TEXT SHOWN ->

━━━━

CYCLOPS (Cyclic Ordering by Periodic Structure) is a tool designed to reconstruct the temporal ordering of high dimensional that is generated by a common periodic process.
Descriptions of the CYCLOPS approach can be found online at PNAS.
-
The CYCLOPS scripts are in ‘PNAS_CYCLOPS_PROGRAM_SCRIPTS_REVISION_UPLOAD’, and the example scripts are in ’PNAS_CYCLOPS_APPLICATIONS_SCRIPTS_REVISION_UPLOAD’.
-
This README file is NOT a comprehensive guide to using CYCLOPS. Please see the example scripts for more direction. If you have further troubles/questions – please email.
CYCLOPS is based on a circular node autoencoder (see the work of Kirby and Miranda).
Most backpropogation scripts are written under the assumption that all derivatives can be computed from the inputs to a given node. In a circular node device this is not the case. It is for this reason that generic NN programs may not be suited for this problem.

━━━━

INFORMATION SUPPLIED ->
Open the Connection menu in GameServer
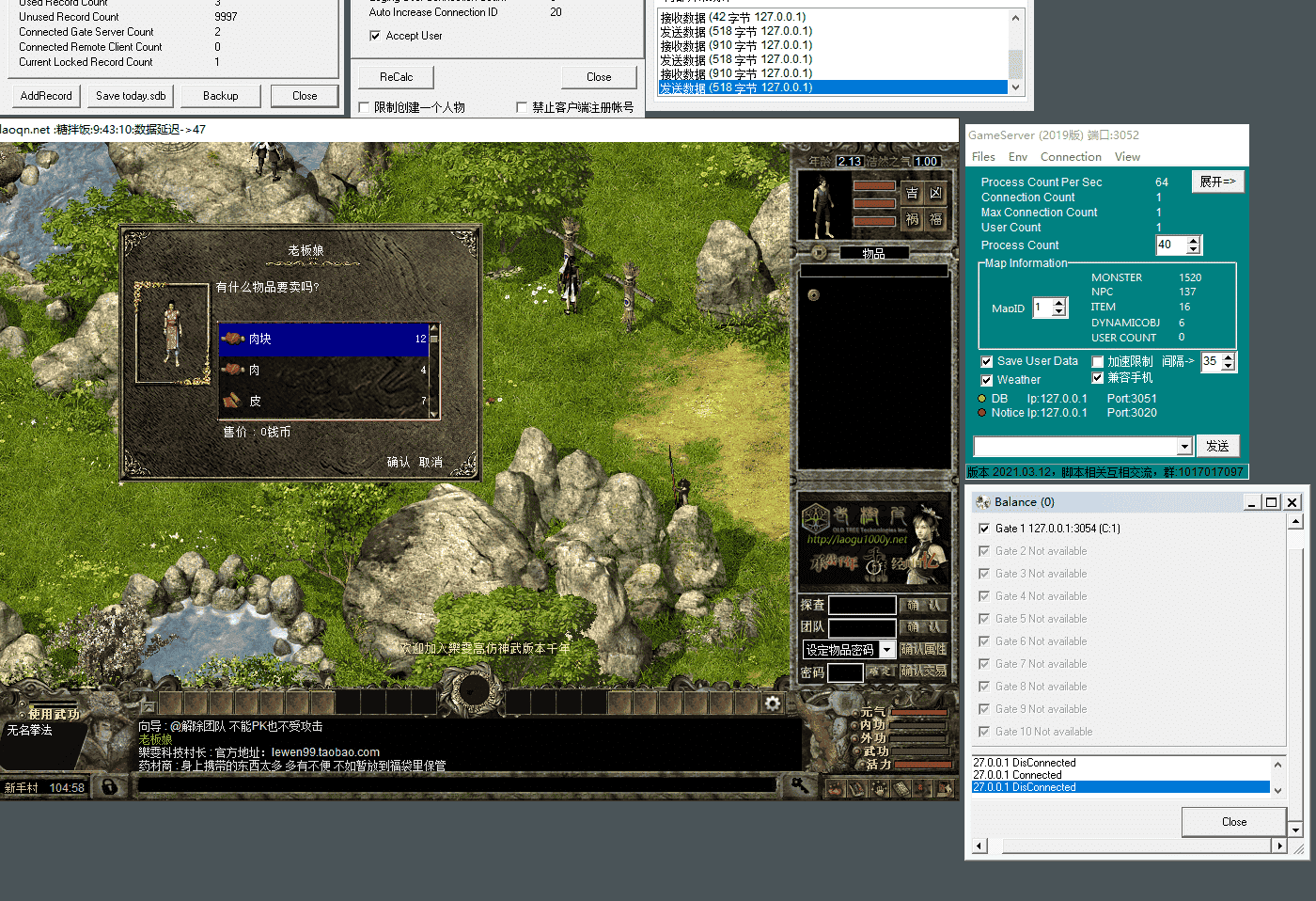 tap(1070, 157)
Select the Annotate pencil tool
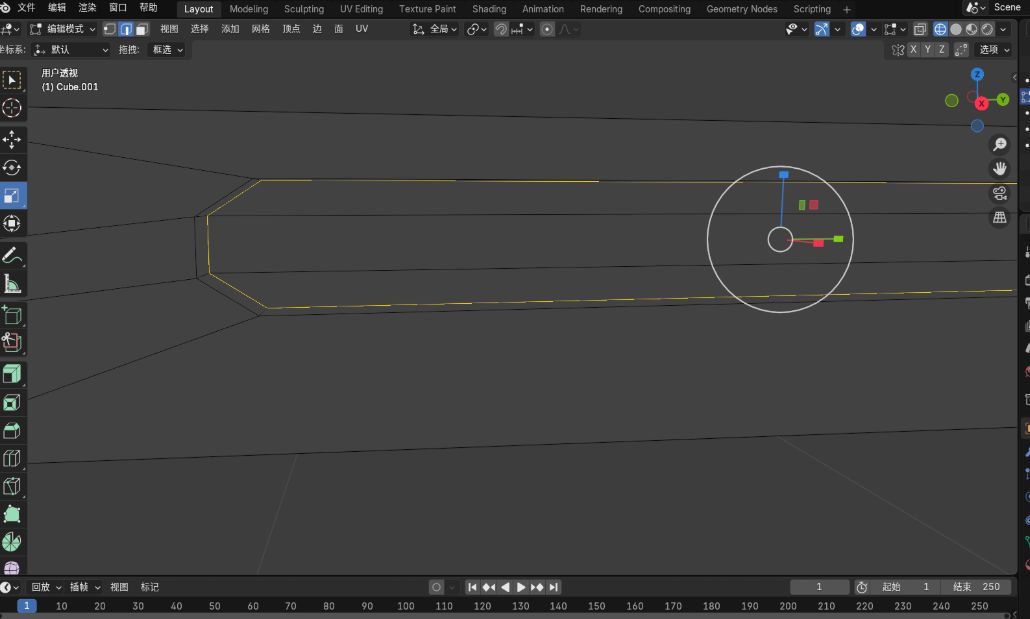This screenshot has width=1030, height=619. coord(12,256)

━━━━

PROBLEM -> Resume the README on the CYCLOPS tool from its last sentence, picking up after the remark that generic neural network programs may not suit this problem.

ANSWER TO THE PROBLEM ->
The infrastructure of CYLCOPS was designed so that it could eventually handle various network structures and activation functions. For now, however, CYCLOPS is running with linear neurons projecting onto a singular circular node.
Non Linear PCA tools in matlab have implemented circular node autoencoders (see the work of Matthias Scholz and also the work of William W. Hsieh). I have not had a Matlab license for a while! Earlier I was getting errors in the Scholz NLPCA output (when using a circular node) and could not track down the bug. That being said, for those with matlab, these are alternatives to consider.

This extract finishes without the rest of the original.